INSTRUCTIONS TO FOLLOW:
Check the entries below and say how many lines include the word "width". No other text is wanted.

DATASET:
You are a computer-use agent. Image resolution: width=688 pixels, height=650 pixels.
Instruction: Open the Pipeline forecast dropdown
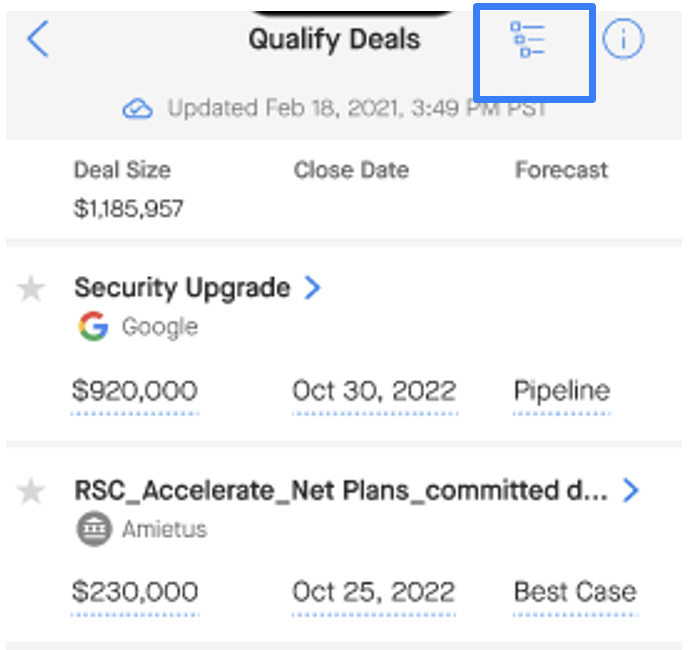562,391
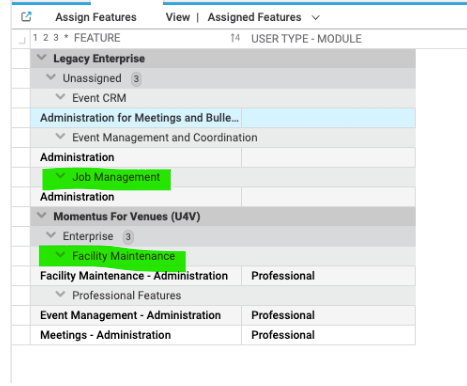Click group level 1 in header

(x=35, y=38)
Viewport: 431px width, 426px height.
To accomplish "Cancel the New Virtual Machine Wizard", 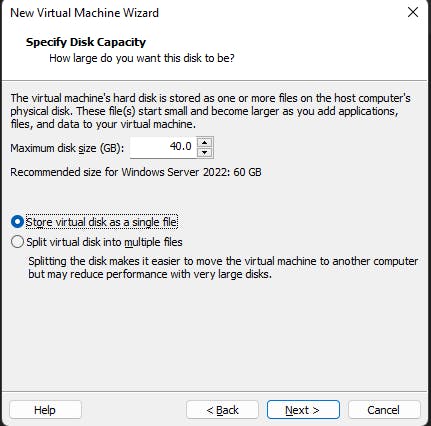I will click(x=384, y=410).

==

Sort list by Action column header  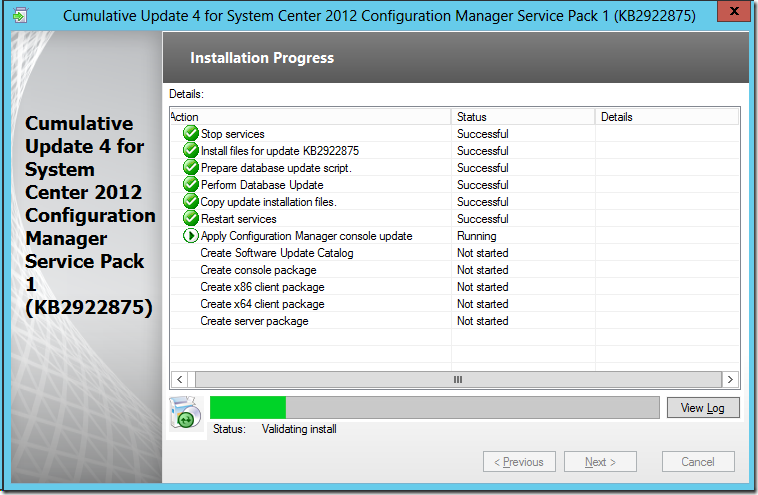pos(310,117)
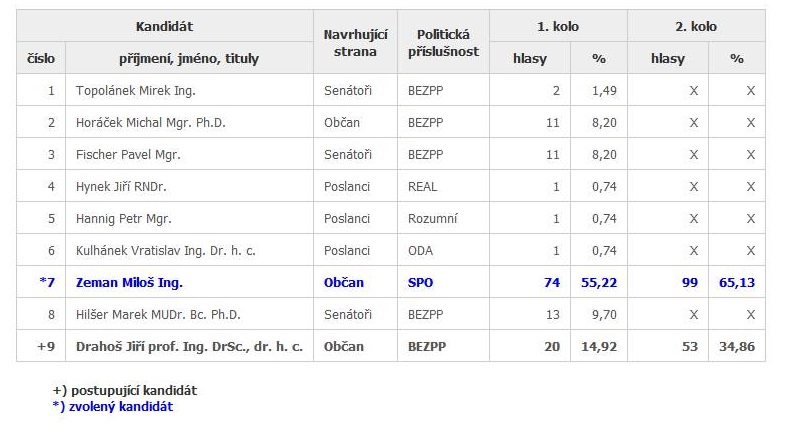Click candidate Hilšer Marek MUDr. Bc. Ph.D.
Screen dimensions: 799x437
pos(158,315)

SOLVED PROBLEM:
2